L’Autorità ha, invero, fornito opportuno riscontro alle doglianze aziendali precisando che in occasione di uno sciopero che riguardi servizi pubblici essenziali, devono essere comunque garantiti i servizi minimi indispensabili previsti dalla legge, non attraverso il ricorso all’ordinanza di precettazione, ma bensì attraverso l’individuazione di appositi contingenti di personale, secondo le modalità stabilite dall’articolo 3 dell’Accordo nazionale per la regolamentazione del diritto di sciopero nel comparto del Servizio Sanitario Nazionale del 20 settembre 2001 (valutato idoneo con delibera n. 01/155 del 13 dicembre 2001, pubblicato nelle G.U. - Serie Generale n. 34 del 28 febbraio 2002 e n. 265 del 12 novembre 2002).

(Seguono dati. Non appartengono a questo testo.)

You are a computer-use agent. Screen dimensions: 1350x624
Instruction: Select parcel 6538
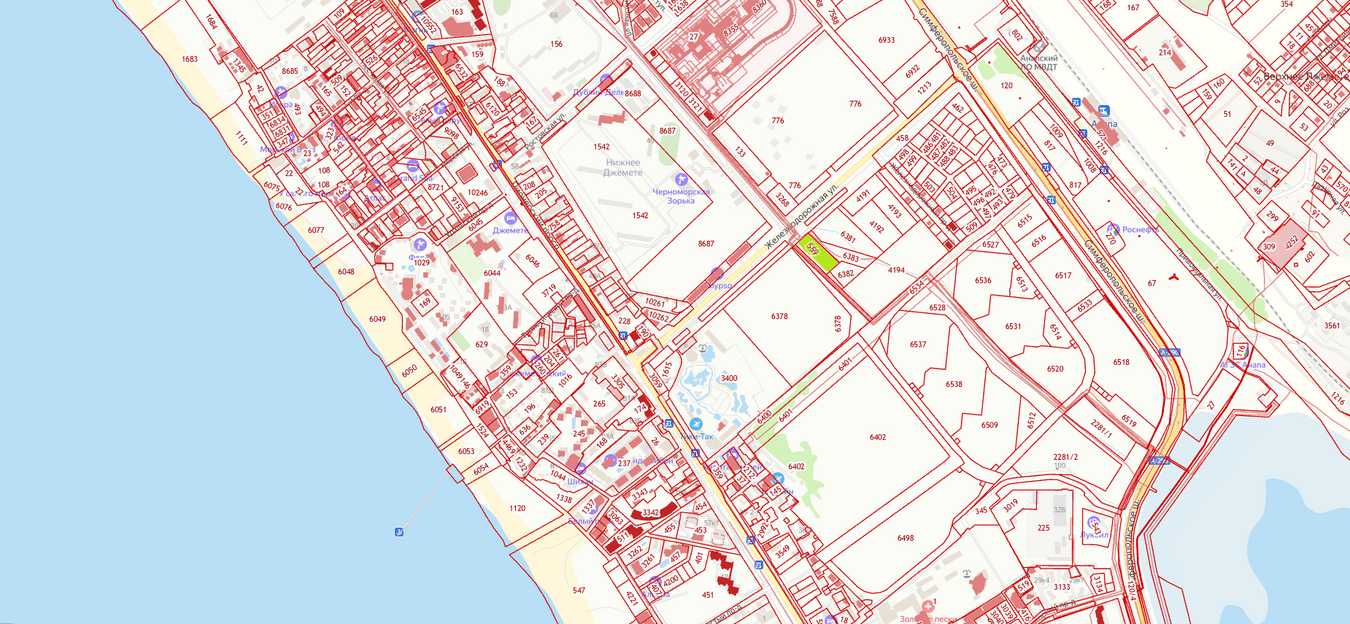click(x=954, y=384)
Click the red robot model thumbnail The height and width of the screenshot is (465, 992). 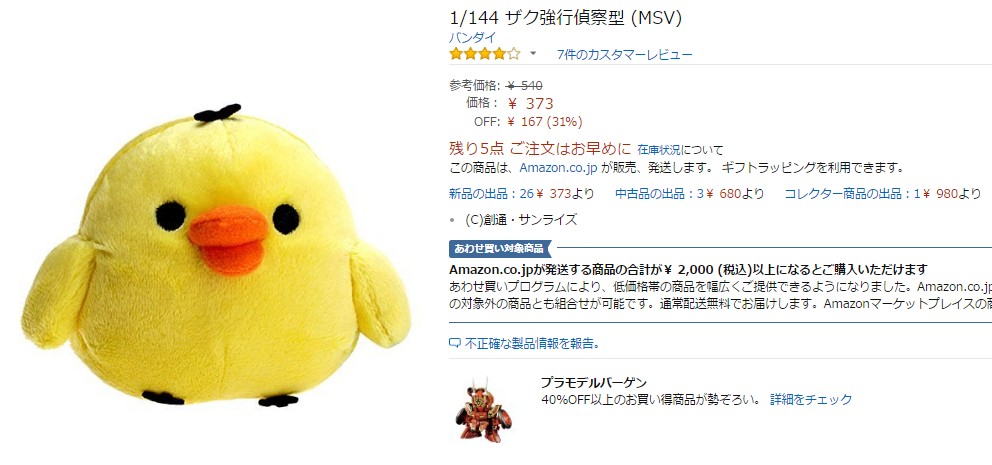coord(484,409)
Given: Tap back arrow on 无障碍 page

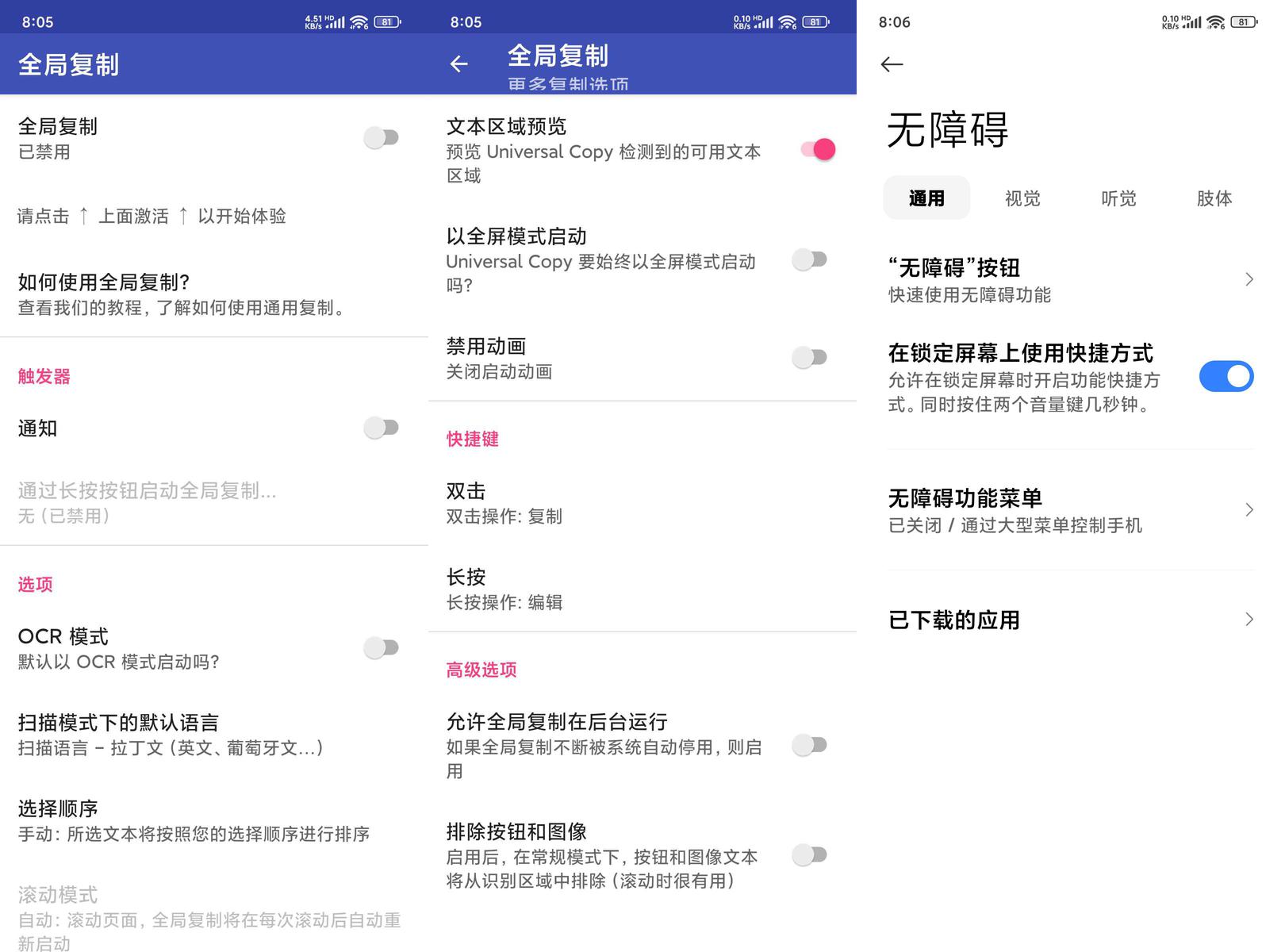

Nella stessa nota di riscontro la Commissione ha, altresì, evidenziato che l’ordinanza di precettazione di cui all’articolo 8 della legge n. 146 del 1990, e successive modificazioni, costituisce uno strumento adottabile solo qualora “sussista il fondato pericolo di un pregiudizio grave e imminente ai diritti della persona costituzionalmente tutelati”, condizione che non è stata ritenuta ravvisabile nel caso di specie.